Business

Friday May 15, 2009

US MNCs committed to Malaysia

By DAVID TAN


However, proposed US tax reforms may erode their competitive edge overseas

GEORGE TOWN: US multinational corporations (MNCs) remain committed to their investments in Malaysia, although their competitive edge overseas may be eroded by US President Barack Obama’s proposed tax reforms.

The proposed tax reforms, targeted for implementation in 2011, are aimed at attracting foreign earnings parked overseas back to the United States to create additional tax revenue of US$210bil and also to inject more liquidity into US markets.

It is estimated that about US$700bil or more in US corporate earnings have accumulated in overseas accounts in recent years.

Intel Malaysia corporate affairs manager Loo Cheng Cheng said Intel was evaluating the various taxation proposals but “remains committed to its investments in Malaysia and will continue to sustain its business and its operations in the country.”

“Since 1972, Intel has grown its workforce to some 10,000 from 100 in Malaysia. Over the years, Intel has invested more than US$3.7bil in Malaysia.

“Malaysia continues to hold a special place for Intel because of its growth potential and its commitment to high end knowledge-driven assembly test operations, design, research and development,” she said.

Entegris Inc chief operating officer Bertrand Loy said all the group’s investments were driven by a number of considerations, tax benefits being only one of them.

“We have invested in Malaysia because of the strategic imperative to be closer to our customers, the quality of the team that are able to assemble and lead, and the quality of the products we are producing in Malaysia. As long as these other factors remain true, our plans to invest in Malaysia will remain unchanged,” he said.

Penang Seagate Industries (M) Sdn Bhd vice-president Oh Kean Cheong said Seagate remained committed to maintaining a strategic presence in the Asia Pacific region, including Malaysia.

Tax consultants said the proposed tax reforms by Obama would force US MNCs to reconsider their overseas investments and increase their business process outsourcing (BPO) activities.

KPMG partner Ooi Kok Seng told StarBiz that the tax reforms would eat into the bottomlines of US MNCs, prompting them to increase their BPO activities in lower cost countries in order to stay competitive.

“Once the new tax laws are adopted, the investment capacity of US MNCs would be affected, as their foreign profits would need to be repatriated and subject to taxation before they are eligible to claim tax deductions,” Ooi said.

Under the current tax system, US MNCs incur only about a third or half of the 39% corporate tax rate on their worldwide profits, as they are allowed to claim deductions for expenses and foreign taxes incurred overseas, without repatriating the overseas profits for taxation, according to Ooi.

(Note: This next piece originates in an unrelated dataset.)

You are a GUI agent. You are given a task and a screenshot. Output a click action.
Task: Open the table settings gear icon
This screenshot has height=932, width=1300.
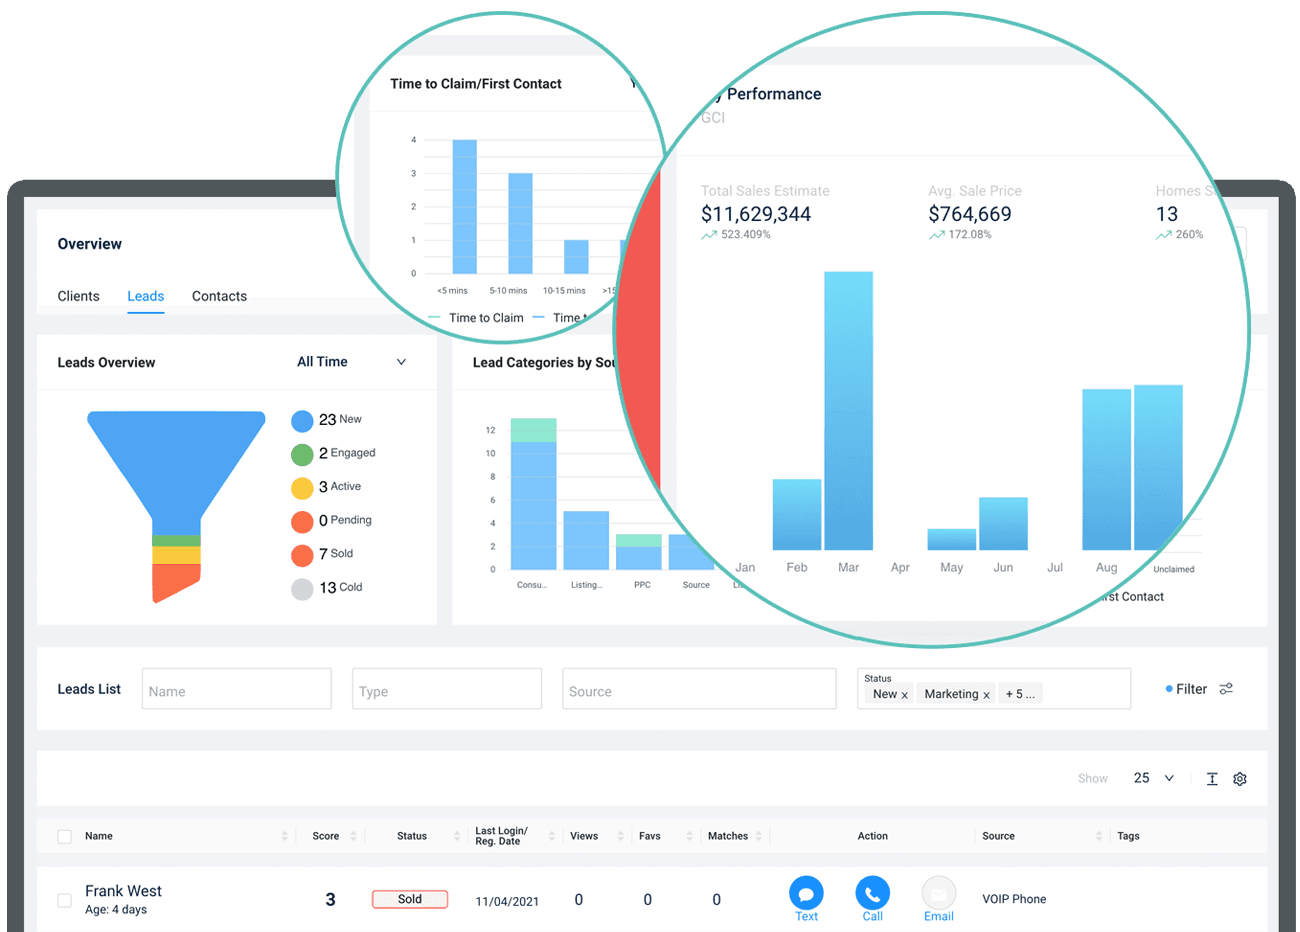coord(1240,779)
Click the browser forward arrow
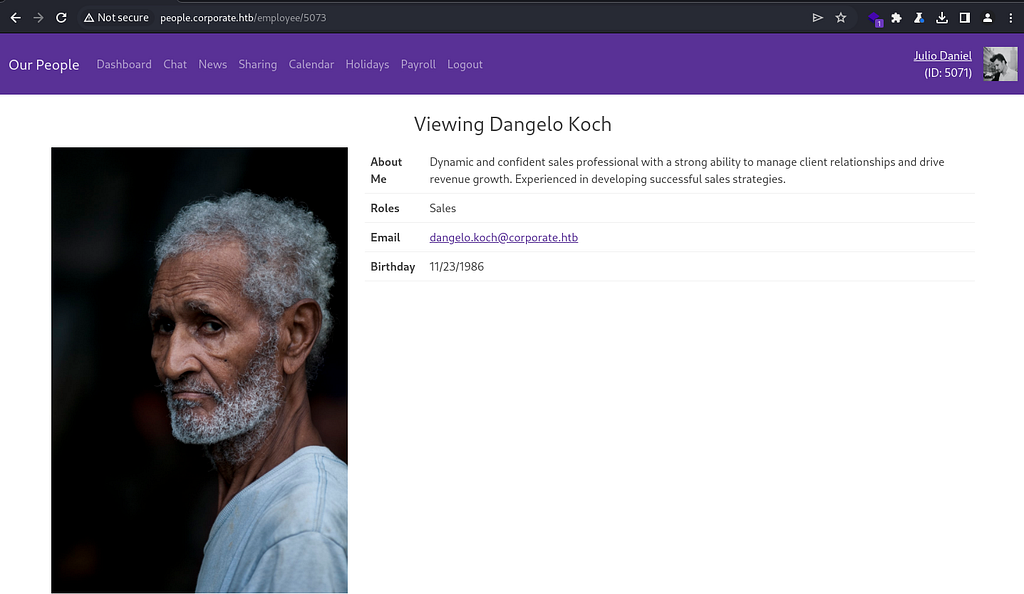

“The current US tax law has established a system in which you pay lower taxes if you create a job in Penang than if you create a job in the US. It has also enabled US MNCs to continue reinvestments overseas even during slower growth periods,” he said.

Ooi said in order for US MNCs to stay competitive they would have no choice but to increase their BPO activities to BPO hubs such as Malaysia to reduce their operations cost.

BPO activities include information technology services, medical billings, payroll and accounting services.

In the recent KPMG report – Exploring Global Frontiers – Penang was ranked as one of 31 BPO destinations in the world, due to its lower cost, access to high growth markets and pool of skilled human resources.

Penang is presently the base of BPO centres belonging to Intel, Dell, Motorola, Citicorp and IBM.

“Should the Congress adopt the proposals, we have to seriously look into our cost structure in Malaysia and to strengthen our competitive edge to attract more foreign direct investments and BPO activities from the US,” Ooi said.

Malaysian Institute of Economic Research senior research fellow Shankaran Nambiar said the net impact of these proposals could put a brake on US investments into Malaysia and require the country to find new sources of growth.

“Malaysia will have to seek different sources of investment and look beyond the US, placing greater emphasis on Asia. “Malaysia, in that context, will have to extend its trade and investments beyond the ASEAN region to tap into the growth market in East Asia as well as India, Australia and New Zealand,” he said.

InvestPenang executive committee chairman Datuk Lee Kah Choon said Obama’s move signaled a return to protectionist policies.

“The move will erode US companies’ competitive edge overseas, and may prompt them to relocate...” Lee said.